We report enhanced photocatalysis for H₂ evolution and CO₂ reduction using TiO₂-passivated InP and GaAs photocathodes.^1-3 The TiO₂ layer makes the InP semiconductor photochemically stable. This represents a major step forward in photocatalysis, which has typically been limited to metal oxide materials. In addition to making these surfaces stable, the TiO₂ film, deposited by atomic layer deposition (ALD), also provides a substantial enhancement in the efficiency of H₂ evolution. We find that passivating GaAs with just a few nm of TiO₂ produces a shift in the onset potential of H₂ evolution by +0.35 V at 1 mA/cm₂ and enhances the photocurrent by 32-fold over bare GaAs (at 0 V vs. RHE). Here, thinner TiO₂ films produce a larger enhancement than thicker films, which correlates with the higher density of O-vacancies (i.e., Ti³⁺ surface states) observed in these thinner films using X-ray photoemission spectroscopy (XPS). While TiO₂ films 1-5nm thick produce large enhancements, no enhancement is observed for TiO₂ thicknesses above 10 nm, which are crystalline and, therefore, considerably more insulating than thinner amorphous TiO₂films.
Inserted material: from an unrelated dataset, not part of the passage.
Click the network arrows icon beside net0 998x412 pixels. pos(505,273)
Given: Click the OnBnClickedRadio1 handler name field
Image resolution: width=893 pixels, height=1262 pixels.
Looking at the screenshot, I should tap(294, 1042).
We also report photocatalytic CO₂ reduction with water to produce methanol using TiO₂-passivated InP nanopillar photocathodes under visible wavelength illumination.² Again, the TiO₂ passivation layer provides a stable photocatalytic surface and substantial enhancement in the photoconversion efficiency and selectivity through the introduction of O-vacancies associated with the nonstoichiometric growth of TiO₂ by ALD. Plane wave-density functional theory (PW-DFT) calculations confirm the role of oxygen vacancies in the TiO₂ surface, which serve as catalytically active sites in the CO₂ reduction process. PW-DFT shows that CO₂ binds stably to these oxygen vacancies and CO₂ gains an electron (−0.897e) spontaneously from the TiO₂ support. The TiO₂ film increases the Faraday efficiency of methanol production by a factor 5.7X under an applied potential of −0.6 V vs NHE, which is 1.3 V below the E^o (CO₂/CO₂⁻) = −1.9 eV standard redox potential.

In order to further understand the strong dependence of these photocatalysts on TiO₂ thickness over the range of 0−15 nm, we performed cross-sectional high resolution transmission electron microscopy (HRTEM) of GaAs/TiO₂ heterojunctions.³ Thinner films (1−10 nm) are amorphous and show enhanced catalytic performance with respect to bare GaAs. HRTEM images and electron energy loss spectroscopy (EELS) maps show that the native oxide of GaAs is removed by the TiCl₄ ALD precursor, which is corrosive. Thicker TiO₂ films (15 nm) are crystalline and have poor charge transfer due to their insulating nature, while thinner amorphous TiO₂films are conducting.

We also report measurements of hot electron-driven photocatalytic water splitting using Au films with and without TiO₂ coatings.⁴ In these structures, a thin (3-10nm) film of TiO₂is deposited using atomic layer deposition (ALD) on top of a 100nm thick Au film. We utilize an AC lock-in technique, which enables us to detect the relatively small photocurrents (~µA) produced by the short-lived hot electrons that are photoexcited in the metal. Under illumination, the bare Au film produces a small AC photocurrent (<1 µA) for both the hydrogen evolution reaction (HER) and the oxygen evolution reaction (OER) due to hot electrons and hot holes, respectively, that are photoexcited in the Au film.

References:

1. Qiu, J., G. Zeng, M. Ge, S. Arab, M. Mecklenburg, B. Hou, C. Shen, A.V. Benderskii and S.B. Cronin, Correlation of Ti³⁺ states with photocatalytic enhancement in TiO₂-passivated p-GaAs. Journal of Catalysis, 337, 133 (2016).

2. Qiu, J., G.T. Zeng, M.A. Ha, M.Y. Ge, Y.J. Lin, M. Hettick, B.Y. Hou, A.N. Alexandrova, A. Javey and S.B. Cronin, Artificial Photosynthesis on TiO₂-Passivated InP Nanopillars. Nano Letters, 15, 6177-6181 (2015).

3. Qiu, J., G.T. Zeng, M.A. Ha, B.Y. Hou, M. Mecklenburg, H.T. Shi, A.N. Alexandrova and S.B. Cronin, Microscopic Study of Atomic Layer Deposition of TiO₂ on GaAs and Its Photocatalytic Application. Chemistry of Materials, 27, 7977-7981 (2015).

4. Hou, B., L. Shen, H. Shi, R. Kapadia and S.B. Cronin, Hot Electron-Driven Photocatalytic Water Splitting. Physical Chemistry Chemical Physics, DOI: 10.1039/C6CP07542H (2017).